→ **Work to complete**:
Output the data word for word. Begin at its first line and end at the line with "Task: Open the help question mark icon".

→ **Data excerpts**:
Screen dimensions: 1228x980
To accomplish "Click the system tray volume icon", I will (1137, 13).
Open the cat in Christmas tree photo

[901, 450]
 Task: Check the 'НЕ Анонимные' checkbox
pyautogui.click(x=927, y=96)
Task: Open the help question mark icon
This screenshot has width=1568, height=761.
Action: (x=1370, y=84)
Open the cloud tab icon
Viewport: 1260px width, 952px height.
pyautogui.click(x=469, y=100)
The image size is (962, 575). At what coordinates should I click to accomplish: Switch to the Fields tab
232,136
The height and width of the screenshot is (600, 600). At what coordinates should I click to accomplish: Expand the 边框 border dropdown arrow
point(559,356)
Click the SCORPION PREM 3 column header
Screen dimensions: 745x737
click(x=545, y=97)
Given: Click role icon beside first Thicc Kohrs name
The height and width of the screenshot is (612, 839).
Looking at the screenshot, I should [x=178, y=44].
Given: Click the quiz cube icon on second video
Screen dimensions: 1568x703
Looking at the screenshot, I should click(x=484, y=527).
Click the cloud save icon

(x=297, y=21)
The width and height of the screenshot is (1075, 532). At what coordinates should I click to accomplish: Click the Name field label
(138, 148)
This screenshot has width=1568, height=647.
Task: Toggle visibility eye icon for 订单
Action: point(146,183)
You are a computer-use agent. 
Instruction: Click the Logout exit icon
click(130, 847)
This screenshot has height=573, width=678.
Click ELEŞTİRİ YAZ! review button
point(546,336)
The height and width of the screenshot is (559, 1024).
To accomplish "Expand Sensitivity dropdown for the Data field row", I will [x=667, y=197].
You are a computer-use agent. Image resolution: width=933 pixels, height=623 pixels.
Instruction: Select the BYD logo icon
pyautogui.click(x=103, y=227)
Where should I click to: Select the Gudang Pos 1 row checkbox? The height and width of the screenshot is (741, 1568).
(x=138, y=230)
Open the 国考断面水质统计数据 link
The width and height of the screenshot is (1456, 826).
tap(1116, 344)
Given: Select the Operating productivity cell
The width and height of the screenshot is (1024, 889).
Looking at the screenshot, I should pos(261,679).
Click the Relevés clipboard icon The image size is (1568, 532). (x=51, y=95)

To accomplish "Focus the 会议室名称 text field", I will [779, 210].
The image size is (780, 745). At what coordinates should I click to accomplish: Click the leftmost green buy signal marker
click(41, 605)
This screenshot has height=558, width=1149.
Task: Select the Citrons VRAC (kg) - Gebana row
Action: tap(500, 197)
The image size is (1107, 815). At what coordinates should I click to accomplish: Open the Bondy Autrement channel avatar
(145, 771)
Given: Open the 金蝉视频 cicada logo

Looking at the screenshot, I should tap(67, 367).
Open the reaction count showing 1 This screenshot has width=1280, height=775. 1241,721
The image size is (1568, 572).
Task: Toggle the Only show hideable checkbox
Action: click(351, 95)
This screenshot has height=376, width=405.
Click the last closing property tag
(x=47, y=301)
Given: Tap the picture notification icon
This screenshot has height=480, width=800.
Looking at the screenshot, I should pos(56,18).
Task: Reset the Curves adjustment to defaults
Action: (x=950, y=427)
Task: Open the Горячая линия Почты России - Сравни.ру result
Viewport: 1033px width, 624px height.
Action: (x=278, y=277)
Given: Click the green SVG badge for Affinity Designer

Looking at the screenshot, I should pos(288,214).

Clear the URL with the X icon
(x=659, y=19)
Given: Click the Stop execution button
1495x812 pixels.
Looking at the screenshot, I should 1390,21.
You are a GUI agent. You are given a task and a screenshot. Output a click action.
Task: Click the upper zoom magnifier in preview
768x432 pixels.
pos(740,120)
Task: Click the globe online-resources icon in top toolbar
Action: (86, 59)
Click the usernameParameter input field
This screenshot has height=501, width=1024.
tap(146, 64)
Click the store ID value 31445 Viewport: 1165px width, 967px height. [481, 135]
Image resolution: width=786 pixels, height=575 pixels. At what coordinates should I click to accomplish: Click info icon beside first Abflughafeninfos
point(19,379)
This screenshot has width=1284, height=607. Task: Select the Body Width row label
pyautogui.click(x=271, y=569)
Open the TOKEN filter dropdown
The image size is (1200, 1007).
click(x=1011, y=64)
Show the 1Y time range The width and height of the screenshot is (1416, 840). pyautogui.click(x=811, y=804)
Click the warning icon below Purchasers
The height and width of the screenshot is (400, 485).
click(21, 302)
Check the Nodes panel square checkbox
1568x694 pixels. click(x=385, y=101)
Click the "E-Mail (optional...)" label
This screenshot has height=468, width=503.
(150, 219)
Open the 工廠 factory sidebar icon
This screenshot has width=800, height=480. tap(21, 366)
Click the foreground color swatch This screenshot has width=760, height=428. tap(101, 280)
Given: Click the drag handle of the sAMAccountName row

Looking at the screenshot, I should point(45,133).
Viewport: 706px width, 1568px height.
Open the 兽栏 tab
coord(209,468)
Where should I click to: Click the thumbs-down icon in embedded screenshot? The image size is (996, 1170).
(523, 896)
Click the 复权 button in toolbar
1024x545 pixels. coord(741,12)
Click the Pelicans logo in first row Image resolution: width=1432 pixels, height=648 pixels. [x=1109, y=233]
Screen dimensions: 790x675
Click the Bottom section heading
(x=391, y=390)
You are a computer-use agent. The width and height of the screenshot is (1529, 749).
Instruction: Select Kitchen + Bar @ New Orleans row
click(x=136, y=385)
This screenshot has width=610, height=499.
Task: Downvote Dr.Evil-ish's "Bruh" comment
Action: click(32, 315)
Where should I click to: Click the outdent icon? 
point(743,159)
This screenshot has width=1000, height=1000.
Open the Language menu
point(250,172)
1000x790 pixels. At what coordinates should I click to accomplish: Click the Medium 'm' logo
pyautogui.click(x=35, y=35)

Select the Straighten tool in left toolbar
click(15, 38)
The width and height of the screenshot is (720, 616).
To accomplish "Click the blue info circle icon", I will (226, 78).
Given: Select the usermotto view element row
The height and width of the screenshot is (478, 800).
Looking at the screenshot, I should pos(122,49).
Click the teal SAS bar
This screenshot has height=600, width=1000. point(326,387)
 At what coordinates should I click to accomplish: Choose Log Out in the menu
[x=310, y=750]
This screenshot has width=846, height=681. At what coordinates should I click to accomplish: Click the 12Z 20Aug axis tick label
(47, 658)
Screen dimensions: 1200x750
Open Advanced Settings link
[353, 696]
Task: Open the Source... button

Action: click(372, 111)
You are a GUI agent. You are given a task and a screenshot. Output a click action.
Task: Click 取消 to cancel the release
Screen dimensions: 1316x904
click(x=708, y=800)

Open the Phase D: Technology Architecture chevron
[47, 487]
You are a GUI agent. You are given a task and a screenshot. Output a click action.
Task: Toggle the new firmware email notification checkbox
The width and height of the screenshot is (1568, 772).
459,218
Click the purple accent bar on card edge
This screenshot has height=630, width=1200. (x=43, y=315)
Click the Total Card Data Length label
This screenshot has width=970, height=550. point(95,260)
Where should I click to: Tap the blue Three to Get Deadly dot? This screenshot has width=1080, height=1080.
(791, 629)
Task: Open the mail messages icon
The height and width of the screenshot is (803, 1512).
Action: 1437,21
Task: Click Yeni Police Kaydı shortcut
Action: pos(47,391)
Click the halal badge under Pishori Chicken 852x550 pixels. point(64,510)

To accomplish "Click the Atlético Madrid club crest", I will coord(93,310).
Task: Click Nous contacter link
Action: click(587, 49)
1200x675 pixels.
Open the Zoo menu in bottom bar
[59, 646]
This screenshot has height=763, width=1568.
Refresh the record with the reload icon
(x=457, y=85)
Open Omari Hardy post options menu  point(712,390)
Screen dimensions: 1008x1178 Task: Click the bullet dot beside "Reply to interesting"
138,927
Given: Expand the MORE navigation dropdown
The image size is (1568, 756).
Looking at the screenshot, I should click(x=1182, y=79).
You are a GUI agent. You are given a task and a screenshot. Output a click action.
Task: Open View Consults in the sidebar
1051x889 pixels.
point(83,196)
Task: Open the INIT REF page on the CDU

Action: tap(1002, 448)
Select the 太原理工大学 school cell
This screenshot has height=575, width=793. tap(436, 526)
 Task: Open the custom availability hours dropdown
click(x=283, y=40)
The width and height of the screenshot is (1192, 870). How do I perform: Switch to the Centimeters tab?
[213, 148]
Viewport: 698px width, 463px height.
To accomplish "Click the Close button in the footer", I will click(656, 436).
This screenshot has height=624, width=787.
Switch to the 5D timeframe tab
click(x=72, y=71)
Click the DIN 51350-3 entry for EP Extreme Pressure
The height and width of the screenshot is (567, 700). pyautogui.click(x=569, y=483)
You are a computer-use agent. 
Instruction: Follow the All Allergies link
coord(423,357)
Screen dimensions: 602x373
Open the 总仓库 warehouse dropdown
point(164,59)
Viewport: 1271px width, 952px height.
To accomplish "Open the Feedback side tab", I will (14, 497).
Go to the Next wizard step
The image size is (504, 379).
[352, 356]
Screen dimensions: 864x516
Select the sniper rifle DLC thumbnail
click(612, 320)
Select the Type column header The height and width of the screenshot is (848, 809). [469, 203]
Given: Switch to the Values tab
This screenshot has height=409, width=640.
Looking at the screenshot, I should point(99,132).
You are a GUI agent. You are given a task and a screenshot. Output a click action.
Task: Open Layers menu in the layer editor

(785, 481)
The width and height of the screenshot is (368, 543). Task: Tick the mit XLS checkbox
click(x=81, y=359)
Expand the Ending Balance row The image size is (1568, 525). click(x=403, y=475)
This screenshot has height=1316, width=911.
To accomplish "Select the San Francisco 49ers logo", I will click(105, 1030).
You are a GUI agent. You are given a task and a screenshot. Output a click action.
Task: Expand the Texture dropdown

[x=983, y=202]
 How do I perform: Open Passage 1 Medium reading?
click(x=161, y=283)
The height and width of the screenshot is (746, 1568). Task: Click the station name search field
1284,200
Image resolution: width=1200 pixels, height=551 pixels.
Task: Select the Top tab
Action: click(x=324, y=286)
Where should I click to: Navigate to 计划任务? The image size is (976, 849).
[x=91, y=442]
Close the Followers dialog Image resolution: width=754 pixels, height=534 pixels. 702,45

→ **Solution to the exercise**:
Screen dimensions: 1228x980
To accomplish "Click the system tray volume icon", I will (1137, 13).
Open the cat in Christmas tree photo

[901, 450]
 Task: Check the 'НЕ Анонимные' checkbox
pyautogui.click(x=927, y=96)
Task: Open the help question mark icon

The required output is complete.